We will take blood and urine analyses to ensure it's safe for your pet to undergo anesthesia. Other diagnostics, like chest radiographs or an ECG may also be required.
Once your pet has been administered anesthesia, our vets will conduct a tooth by tooth oral examination of your pet.
Your pet's teeth are then cleaned and polished, including below their gum line. We will take x-rays and apply fluoride to each tooth.
The final step is to apply a dental sealant to prevent plaque from attaching to the enamel. If we've detected advanced periodontal disease in the course of our exam, we will discuss our findings and your options with you.
We will schedule a follow-up examination to be scheduled a couple of weeks after the initial assessment and treatment appointment.
During this visit to our office, we will speak with you about at-home dental care methods and recommend products that will help keep your pet's oral health to a high standard.
FAQs About Pet Dental Care
Here are some of the most frequently asked questions from our patients about pet dental care.
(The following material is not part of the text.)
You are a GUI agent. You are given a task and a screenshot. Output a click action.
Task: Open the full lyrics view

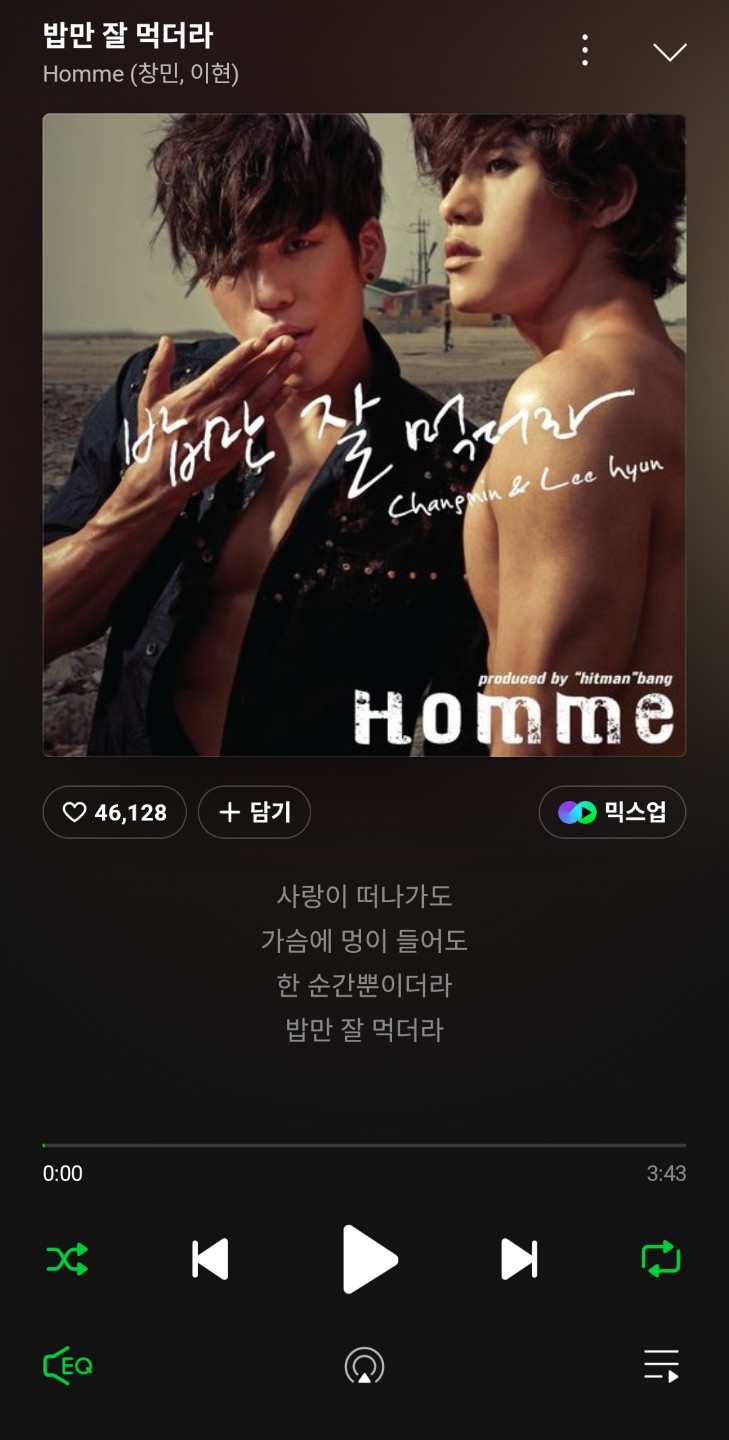coord(364,962)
- Why do pets need their teeth cleaned?
Our pets are able to develop periodontal diseases just like people can as a consequence of poor oral health.
Just like in humans, when animals eat, plaque sticks to their teeth and can build up into tartar if not brushed away regularly.
This can lead to infections in your pet's mouth, tooth decay, loose or missing teeth and periodontal disease. Because of this, regular dental care is essential to your pet's overall health and comfort.
- How can I tell if my pet has oral hygiene issues?
You may now know it, but your pet's behavior can be an indicator of oral health issues.
If your pet is experiencing dental problems, or they may drool excessively (and the drool may contain pus or blood), or you may notice them pawing at their mouth or teeth. They may also yawn excessively, grind their teeth, or stop grooming sufficiently.
Other signs of oral health problems include bad breath, swollen gums, and tooth discoloration. Some pets may even suffer from pain that keeps them from eating. Read more about symptoms to the left under Pet Teeth Cleaning & Exams.
- What long-term problems can poor oral health potentially cause in my pet?
Besides causing problems ranging from cavities and bad breath to severe periodontal disease, oral health issues and conditions can lead to disease in the liver, kidney, heart and other areas throughout your pet's body.
Cysts or tumors may develop. Your pet may also not feel well in general (if you've ever had a toothache, you know how it can affect your mood!). In addition, diseases related to oral health conditions can shorten the lifespan of your pet and cause significant pain.
This is why regular dental care is so essential to animals' physical health and wellbeing.
- What happens during pet teeth cleaning appointment?
During your pet’s regular oral exam, the vet will examine his or her mouth and look for oral health conditions or any symptoms needing treatment.
The vet will clean tartar and other debris from your cat's or dog's teeth. If cavities, gingivitis or other conditions need to be addressed, the vet will explain these to you and provide advice on which actions you should take.
In some cases, surgery will be needed to treat serious conditions. Your pet will be provided anesthesia before their dental procedure to ensure they are comfortable and do not experience any pain. However, special care will be needed post-surgery.
If you notice any of these symptoms, schedule a dental appointment with us.
- What should I do at home to keep my pet’s teeth clean between dental appointments?
At home, you should brush your pet's teeth on a regular basis and give them dental chew toys. These will help eliminate plaque.
Do not allow them to chew on things that will damage their teeth, such as bones, toys or objects that are too hard. Always contact your vet with any questions or concerns regarding your pet's oral health.
Veterinary Dentistry: Anesthesia & Your Pet's Oral Health
Cats and dogs do not understand what is going on during dental procedures, and will often react to dental procedures by struggling or biting. We provide anesthesia to all of our patients before performing dental procedures. This puts less stress on the animals and allows us to x-ray their mouth as needed.